In the USA the Dow Jones also gained 3,17% and the S&P500 2,61%. The Nasdaq only gained 0,93% as technology stocks generally underperformed other industry sectors. The dollar gained a modest 0,51% to 0,2074 against the Euro. Asian markets also  gained with the Japanese Nikkei adding 4,71% and Hong Kong Hang Seng index 2,46%.

President Joe Biden's proposed 1,9 Trillion dollars stimulus package, known as the »American Rescue Plan«,  received one-sided approval on February 4 to be sped up through the process of reconciliation, effectively dodging the filibuster rule that would enable Republicans to block the package.
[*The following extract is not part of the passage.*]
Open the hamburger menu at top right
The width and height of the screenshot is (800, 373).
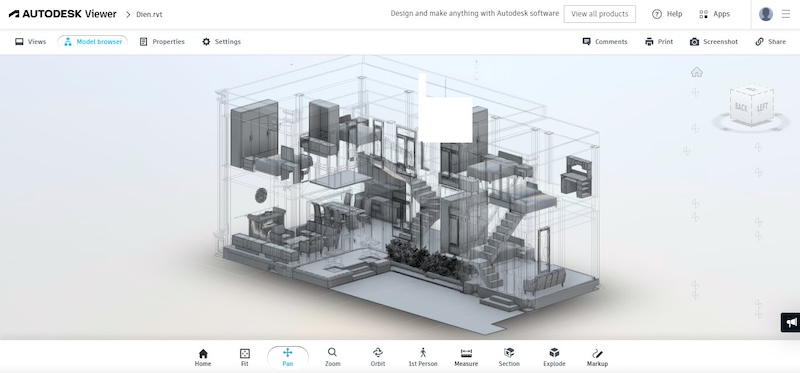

The proposed package passed the House vote on February 27 and will be voted on in the Senate in March, which is certain to become a close vote. Nonetheless optimism on COVID stimulus, which includes an additional one-time $1400 paycheck for American citizens, boosted the markets.

The latest concern on the markets is the considerable climb of the yield on the 10-year Treasury notes, resulting from a sell-off on the bond markets and raising concern on climbing inflation and borrowing costs which could slow down the economic recovery. The yield climbed from 1% to 1,6% throughout the month, reaching the highest level since January last year. Stronger than expected factory output and retail sales (in part as a result of December's $900 billion stimulus bill), alongside a jump in producer prices has investors worried about growing inflation as the economy begins to recover from COVID's impact.

Also commodity prices are extending their gains, further adding to inflation concerns, with oil gaining 17,82% to 61,5 dollars per barrel and copper prices hitting their highest price since 2011. The oil price was boosted by refinery shutdowns in Texas as a result of the unexpected freezing temperatures, as well as the prospect of renewed energy demand in the second half of the year.

Nonetheless the Federal Reserve expressed no concern on inflation, saying it's still well below target levels and that the pandemic will continue to keep downward pressure on it. Analysts also suggest that the current 10-year Treasury yields around the current levels is far more realistic as the economy is initiating its recovery. The long-term yield at 0,5% last year was just unsustainably low.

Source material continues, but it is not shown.